> _Problem description_
The reply should hold nothing except the lines from the one with "Image resolution: width=407" through the end of the entries, duplicated exactly and with no pictures.

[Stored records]
Content starts
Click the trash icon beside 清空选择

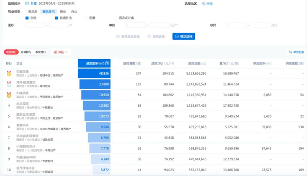pos(149,36)
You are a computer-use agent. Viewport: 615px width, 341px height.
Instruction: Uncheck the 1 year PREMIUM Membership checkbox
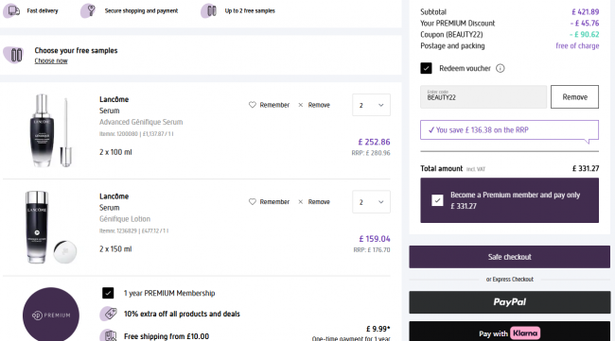(x=108, y=293)
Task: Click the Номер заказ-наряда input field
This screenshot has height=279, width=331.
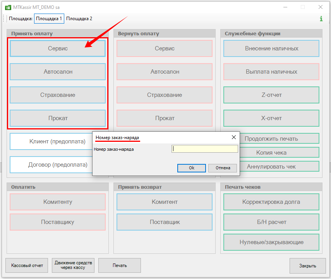Action: 204,149
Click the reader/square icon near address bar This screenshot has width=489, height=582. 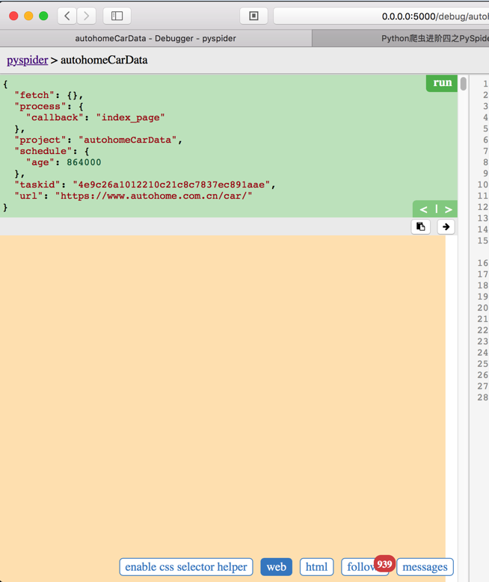[254, 16]
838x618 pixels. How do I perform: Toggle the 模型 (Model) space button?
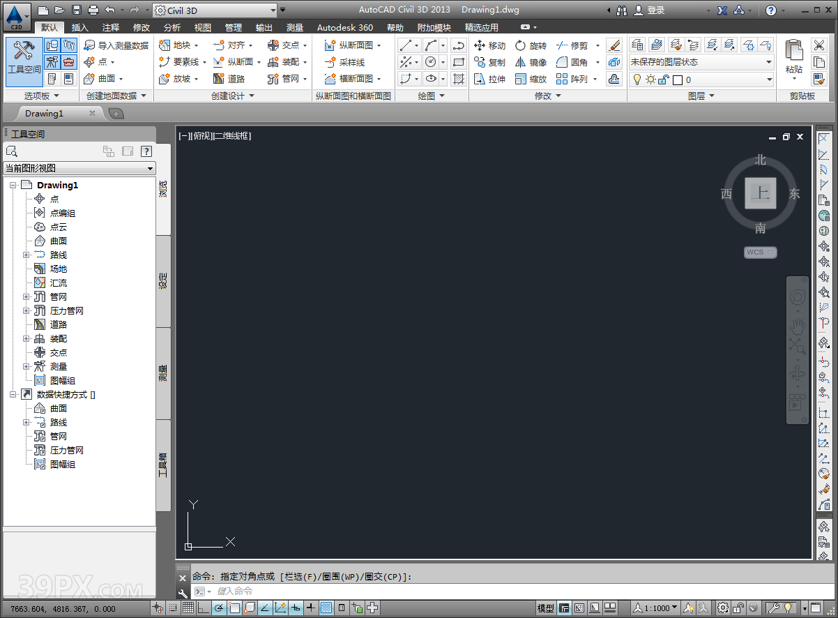pyautogui.click(x=546, y=608)
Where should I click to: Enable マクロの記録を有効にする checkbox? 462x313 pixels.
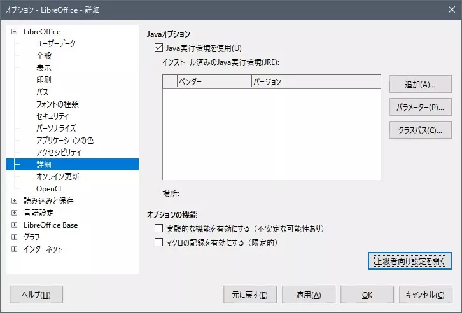[x=160, y=242]
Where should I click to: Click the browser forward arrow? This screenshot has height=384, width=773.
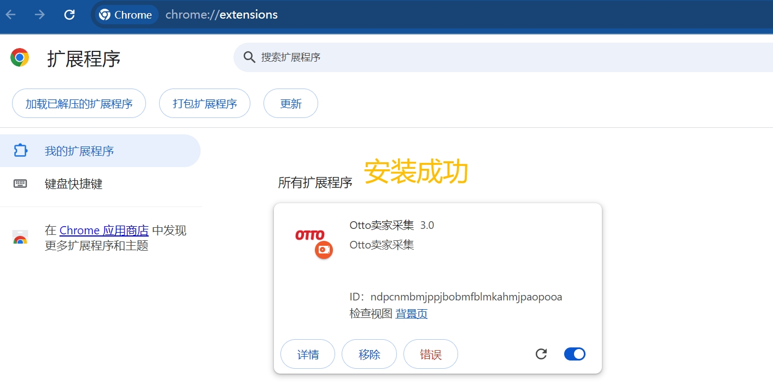[40, 15]
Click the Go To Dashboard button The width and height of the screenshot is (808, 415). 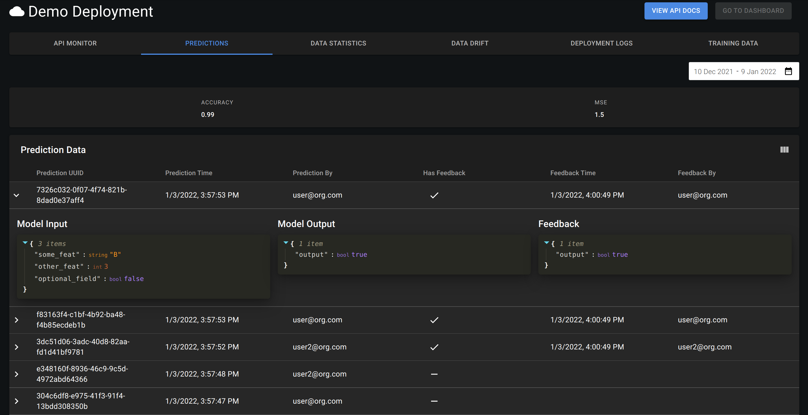(x=753, y=11)
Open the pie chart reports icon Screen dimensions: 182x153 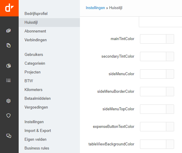point(9,66)
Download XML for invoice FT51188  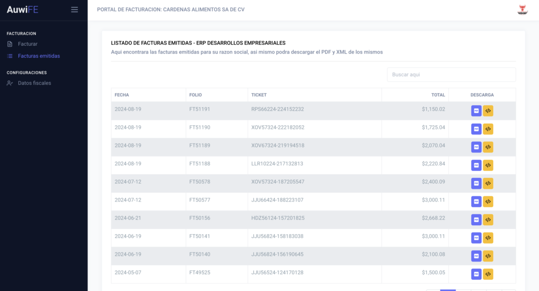click(488, 165)
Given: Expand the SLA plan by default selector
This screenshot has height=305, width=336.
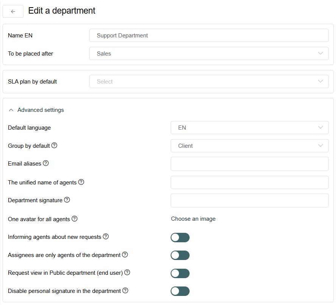Looking at the screenshot, I should (209, 81).
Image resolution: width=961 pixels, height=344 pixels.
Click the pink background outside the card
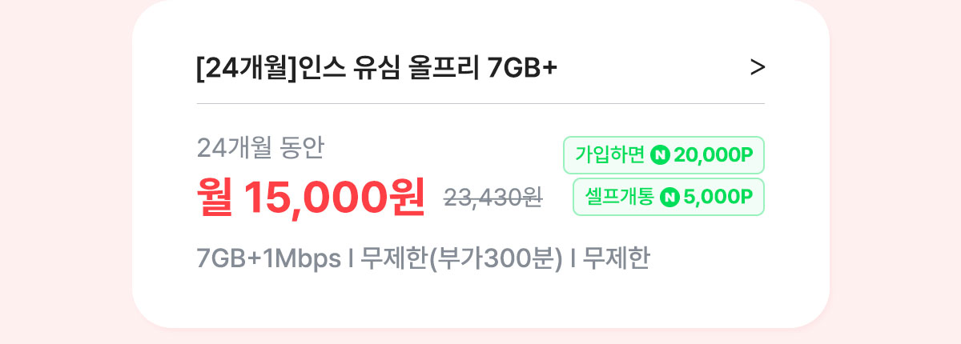point(64,172)
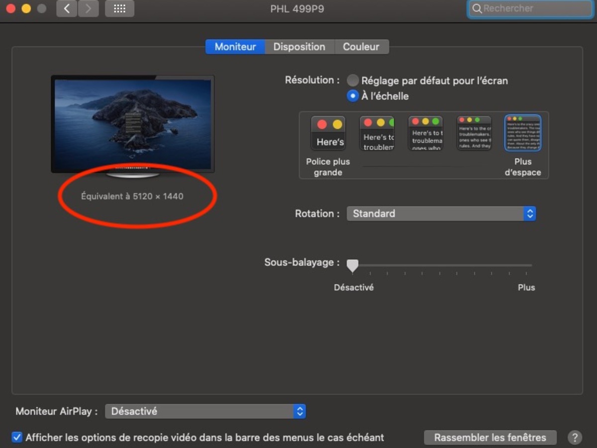Open the Rotation dropdown

pos(441,214)
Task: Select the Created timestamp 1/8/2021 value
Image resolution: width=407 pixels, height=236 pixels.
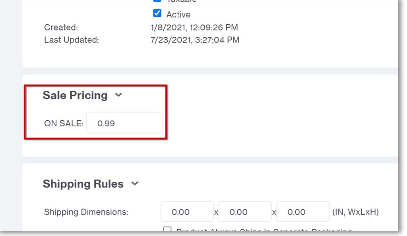Action: 194,27
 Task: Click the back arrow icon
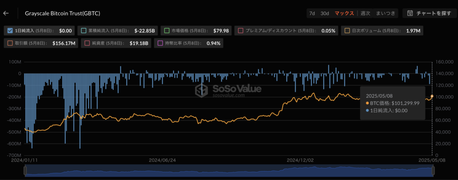(6, 13)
Content ends
> _Output below_
Image resolution: width=407 pixels, height=236 pixels.
Action: 194,27
 Task: Click the back arrow icon
(6, 13)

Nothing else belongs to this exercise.